[Extract — start]

A few months back I wrote a piece with a similar title. The musician who helped make the argument without making an argument was Pat Metheny. I recently learned of an interview legendary producer (or so I’m told) Rick Ruben did with one of the two remaining Beatles, Paul McCartney, called McCartney 3, 2, 1. If you’re a Beatles’ fan, you will love it. I used to poo-poo nostalgia when I was younger even calling it the dialogue of the dead, but young stupid know-it-alls say such things. As I get older, and that is happening faster and faster, I find nostalgia, well, nostalgic! One definition of the word is a sentimental yearning for return to or of some past period or irrecoverable condition. As such, nostalgia says something profoundly sad about the state of our fallen condition, even as it brings the joy of memories of times long past.
The Beatles were the soundtrack of my life for decades. I don’t think I remember their American debut on the February 4, 1964 on the Ed Sullivan Show (something we watched every Sunday as we were growing up), being only three and a half at the time, but not long after they were practically ubiquitous in my life. I’ll never forget when I was five years old my dad taking me to the Capitol Records building in Hollywood to buy my first Beatles record, A Hard Day’s Night (which I learned from McCartney was a Ringo malapropism that sounded to him like it would be a good title for a song).

[Extract — finish]

Work request 1 | Write out the Beatles passage from "A few months" up to and including "times long past.".
Work request 2 | How would you render this sentence from the Beatles passage in Spanish: "The Beatles were the soundtrack of my life for decades."
Work request 3 |
Answer these questions from the Beatles passage.
(a) What is the name of the interview with Paul McCartney?
(b) What was the writer's first Beatles record?
(c) How old was the writer when taken to buy it?
Use only the Beatles passage for every answer.

[Recorded data — start]

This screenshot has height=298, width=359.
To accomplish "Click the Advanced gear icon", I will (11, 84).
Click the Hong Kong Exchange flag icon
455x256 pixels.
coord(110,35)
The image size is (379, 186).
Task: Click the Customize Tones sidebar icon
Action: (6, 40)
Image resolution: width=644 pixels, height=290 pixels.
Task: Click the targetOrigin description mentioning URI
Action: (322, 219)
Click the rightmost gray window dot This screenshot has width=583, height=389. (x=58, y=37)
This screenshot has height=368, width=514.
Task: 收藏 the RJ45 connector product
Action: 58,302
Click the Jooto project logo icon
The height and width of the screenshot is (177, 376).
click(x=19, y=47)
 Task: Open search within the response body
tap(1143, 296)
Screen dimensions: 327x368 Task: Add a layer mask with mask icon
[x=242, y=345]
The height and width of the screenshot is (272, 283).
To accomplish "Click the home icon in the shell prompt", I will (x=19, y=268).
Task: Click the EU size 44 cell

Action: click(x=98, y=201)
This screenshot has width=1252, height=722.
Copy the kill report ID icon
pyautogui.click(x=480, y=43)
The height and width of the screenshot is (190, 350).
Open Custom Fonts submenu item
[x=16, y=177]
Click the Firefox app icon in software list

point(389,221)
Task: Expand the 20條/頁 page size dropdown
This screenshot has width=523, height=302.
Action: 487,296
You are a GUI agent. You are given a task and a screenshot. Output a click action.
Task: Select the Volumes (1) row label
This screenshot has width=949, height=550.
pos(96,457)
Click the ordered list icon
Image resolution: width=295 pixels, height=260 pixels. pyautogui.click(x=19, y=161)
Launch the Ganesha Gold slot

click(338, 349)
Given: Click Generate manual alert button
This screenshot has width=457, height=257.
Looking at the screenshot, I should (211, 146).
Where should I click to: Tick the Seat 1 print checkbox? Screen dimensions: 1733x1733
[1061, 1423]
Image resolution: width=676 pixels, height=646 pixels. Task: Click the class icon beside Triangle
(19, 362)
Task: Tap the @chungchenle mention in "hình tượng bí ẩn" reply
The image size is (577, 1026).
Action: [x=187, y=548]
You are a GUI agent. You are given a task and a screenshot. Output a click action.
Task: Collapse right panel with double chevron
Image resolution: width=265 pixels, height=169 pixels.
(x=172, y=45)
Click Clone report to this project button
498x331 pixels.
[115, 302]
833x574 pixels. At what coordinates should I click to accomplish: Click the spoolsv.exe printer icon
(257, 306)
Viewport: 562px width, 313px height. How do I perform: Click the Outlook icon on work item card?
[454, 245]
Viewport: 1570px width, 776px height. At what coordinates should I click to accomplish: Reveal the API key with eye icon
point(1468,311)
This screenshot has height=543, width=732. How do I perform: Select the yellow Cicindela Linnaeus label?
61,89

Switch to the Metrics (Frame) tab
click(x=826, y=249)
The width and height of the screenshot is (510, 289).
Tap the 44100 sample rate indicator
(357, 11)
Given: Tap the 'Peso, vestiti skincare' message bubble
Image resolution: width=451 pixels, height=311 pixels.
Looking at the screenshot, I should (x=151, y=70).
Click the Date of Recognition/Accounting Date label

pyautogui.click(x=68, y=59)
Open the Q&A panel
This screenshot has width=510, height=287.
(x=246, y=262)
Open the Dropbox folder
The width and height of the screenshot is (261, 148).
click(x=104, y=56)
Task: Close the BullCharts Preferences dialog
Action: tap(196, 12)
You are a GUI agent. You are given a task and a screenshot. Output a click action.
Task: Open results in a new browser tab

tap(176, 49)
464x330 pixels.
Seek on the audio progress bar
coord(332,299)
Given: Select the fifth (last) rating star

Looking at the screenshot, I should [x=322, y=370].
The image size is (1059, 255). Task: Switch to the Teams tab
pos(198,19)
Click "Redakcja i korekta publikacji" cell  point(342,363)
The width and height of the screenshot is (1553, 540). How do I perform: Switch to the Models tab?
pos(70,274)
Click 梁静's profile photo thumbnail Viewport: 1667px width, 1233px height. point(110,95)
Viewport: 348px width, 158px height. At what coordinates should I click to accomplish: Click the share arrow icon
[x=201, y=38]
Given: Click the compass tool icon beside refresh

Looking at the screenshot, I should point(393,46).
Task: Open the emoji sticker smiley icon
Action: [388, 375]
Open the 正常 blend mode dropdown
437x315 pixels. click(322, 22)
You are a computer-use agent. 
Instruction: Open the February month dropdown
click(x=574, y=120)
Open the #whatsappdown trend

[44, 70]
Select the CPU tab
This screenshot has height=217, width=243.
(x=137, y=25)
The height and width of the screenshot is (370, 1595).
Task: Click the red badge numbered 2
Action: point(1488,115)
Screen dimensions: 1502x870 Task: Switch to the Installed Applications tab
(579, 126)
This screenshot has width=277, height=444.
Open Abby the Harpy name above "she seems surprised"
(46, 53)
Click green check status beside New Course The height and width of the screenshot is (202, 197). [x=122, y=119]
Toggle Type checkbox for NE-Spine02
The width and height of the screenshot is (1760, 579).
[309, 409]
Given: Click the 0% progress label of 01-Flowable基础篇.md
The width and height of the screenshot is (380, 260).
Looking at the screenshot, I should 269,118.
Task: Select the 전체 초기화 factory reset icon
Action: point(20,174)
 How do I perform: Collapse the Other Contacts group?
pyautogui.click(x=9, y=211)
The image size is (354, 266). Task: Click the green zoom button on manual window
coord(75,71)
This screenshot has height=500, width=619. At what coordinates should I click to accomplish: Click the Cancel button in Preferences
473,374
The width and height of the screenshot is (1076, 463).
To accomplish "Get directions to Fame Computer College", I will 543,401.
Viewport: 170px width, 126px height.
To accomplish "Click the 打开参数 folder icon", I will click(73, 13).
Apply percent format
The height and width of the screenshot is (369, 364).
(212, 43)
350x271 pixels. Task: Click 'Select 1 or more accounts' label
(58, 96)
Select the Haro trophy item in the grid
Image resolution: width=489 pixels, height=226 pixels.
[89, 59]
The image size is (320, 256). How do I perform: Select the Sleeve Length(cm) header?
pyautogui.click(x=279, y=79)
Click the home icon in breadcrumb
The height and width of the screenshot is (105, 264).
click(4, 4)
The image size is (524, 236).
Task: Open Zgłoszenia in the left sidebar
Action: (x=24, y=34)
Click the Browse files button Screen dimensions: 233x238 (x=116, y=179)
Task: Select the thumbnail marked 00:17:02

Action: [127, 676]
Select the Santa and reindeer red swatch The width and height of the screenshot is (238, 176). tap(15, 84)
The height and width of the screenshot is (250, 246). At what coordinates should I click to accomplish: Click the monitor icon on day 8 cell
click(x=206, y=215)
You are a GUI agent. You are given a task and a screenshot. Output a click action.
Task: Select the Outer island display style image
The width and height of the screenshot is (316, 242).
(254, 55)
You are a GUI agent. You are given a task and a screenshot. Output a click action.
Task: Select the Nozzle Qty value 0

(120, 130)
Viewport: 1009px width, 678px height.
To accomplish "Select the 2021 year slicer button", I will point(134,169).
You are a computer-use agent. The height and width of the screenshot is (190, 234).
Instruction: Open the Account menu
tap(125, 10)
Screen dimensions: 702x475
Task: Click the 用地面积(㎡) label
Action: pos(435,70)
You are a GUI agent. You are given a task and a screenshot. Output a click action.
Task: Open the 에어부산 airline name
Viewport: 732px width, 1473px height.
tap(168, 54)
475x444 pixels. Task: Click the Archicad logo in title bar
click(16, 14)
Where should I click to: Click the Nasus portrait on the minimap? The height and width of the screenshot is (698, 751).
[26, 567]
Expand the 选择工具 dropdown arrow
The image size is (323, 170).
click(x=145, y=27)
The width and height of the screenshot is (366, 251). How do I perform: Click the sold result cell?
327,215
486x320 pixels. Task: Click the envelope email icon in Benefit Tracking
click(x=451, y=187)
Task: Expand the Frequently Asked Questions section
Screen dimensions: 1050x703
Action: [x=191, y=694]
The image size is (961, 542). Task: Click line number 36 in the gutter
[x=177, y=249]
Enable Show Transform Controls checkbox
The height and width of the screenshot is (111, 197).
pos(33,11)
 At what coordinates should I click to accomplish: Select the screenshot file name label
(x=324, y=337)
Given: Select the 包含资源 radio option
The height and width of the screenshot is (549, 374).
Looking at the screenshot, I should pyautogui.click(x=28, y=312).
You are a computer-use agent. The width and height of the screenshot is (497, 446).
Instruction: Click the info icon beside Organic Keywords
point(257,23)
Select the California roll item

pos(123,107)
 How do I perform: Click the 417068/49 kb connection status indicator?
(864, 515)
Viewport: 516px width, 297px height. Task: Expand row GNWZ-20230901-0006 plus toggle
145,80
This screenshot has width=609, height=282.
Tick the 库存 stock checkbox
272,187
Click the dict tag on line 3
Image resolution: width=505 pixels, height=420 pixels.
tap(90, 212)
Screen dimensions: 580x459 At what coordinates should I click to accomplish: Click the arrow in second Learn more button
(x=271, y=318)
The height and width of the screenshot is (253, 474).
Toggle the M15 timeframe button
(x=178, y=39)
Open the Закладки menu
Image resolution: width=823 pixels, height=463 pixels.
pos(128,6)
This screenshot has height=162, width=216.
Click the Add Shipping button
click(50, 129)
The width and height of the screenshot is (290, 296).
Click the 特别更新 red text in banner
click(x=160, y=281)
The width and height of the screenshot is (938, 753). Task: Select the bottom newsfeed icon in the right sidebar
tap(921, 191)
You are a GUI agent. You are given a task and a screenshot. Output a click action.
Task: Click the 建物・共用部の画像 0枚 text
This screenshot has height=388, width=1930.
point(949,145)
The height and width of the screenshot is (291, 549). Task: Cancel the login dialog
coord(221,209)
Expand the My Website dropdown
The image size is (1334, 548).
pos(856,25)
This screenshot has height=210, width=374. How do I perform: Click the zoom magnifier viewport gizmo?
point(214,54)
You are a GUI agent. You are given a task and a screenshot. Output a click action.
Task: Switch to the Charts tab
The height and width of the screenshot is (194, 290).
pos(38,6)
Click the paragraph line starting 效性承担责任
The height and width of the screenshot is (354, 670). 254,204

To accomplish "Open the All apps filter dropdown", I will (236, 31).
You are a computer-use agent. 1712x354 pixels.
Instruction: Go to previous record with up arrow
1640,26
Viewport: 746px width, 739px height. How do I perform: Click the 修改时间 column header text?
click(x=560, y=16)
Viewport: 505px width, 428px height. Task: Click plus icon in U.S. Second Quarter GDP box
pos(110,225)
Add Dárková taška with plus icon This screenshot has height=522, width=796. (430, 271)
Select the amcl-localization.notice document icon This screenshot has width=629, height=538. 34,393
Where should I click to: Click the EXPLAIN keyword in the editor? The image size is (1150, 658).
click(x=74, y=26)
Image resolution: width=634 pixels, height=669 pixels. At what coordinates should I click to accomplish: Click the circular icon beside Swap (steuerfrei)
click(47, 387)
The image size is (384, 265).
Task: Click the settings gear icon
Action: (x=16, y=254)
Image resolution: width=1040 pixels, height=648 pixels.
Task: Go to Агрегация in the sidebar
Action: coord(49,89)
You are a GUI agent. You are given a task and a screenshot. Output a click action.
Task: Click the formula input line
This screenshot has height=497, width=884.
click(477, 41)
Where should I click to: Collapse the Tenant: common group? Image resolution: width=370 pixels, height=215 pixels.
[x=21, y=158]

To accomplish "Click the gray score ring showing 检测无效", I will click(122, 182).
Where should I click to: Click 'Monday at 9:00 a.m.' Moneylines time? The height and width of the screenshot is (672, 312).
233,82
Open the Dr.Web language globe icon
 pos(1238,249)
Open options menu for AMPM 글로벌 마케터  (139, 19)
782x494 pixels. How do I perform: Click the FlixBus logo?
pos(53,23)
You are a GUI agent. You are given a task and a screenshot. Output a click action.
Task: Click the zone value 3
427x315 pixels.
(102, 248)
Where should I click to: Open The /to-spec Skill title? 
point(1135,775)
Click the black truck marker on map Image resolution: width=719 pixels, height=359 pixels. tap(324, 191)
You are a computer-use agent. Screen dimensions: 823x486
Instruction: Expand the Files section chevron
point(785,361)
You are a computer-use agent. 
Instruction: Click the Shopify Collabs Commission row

[Recorded data — finish]

Expected output 1 |
A few months back I wrote a piece with a similar title. The musician who helped make the argument without making an argument was Pat Metheny. I recently learned of an interview legendary producer (or so I’m told) Rick Ruben did with one of the two remaining Beatles, Paul McCartney, called McCartney 3, 2, 1. If you’re a Beatles’ fan, you will love it. I used to poo-poo nostalgia when I was younger even calling it the dialogue of the dead, but young stupid know-it-alls say such things. As I get older, and that is happening faster and faster, I find nostalgia, well, nostalgic! One definition of the word is a sentimental yearning for return to or of some past period or irrecoverable condition. As such, nostalgia says something profoundly sad about the state of our fallen condition, even as it brings the joy of memories of times long past.

Expected output 2 | Los Beatles fueron la banda sonora de mi vida durante décadas.

Expected output 3 |
(a) McCartney 3, 2, 1
(b) A Hard Day's Night
(c) Five years old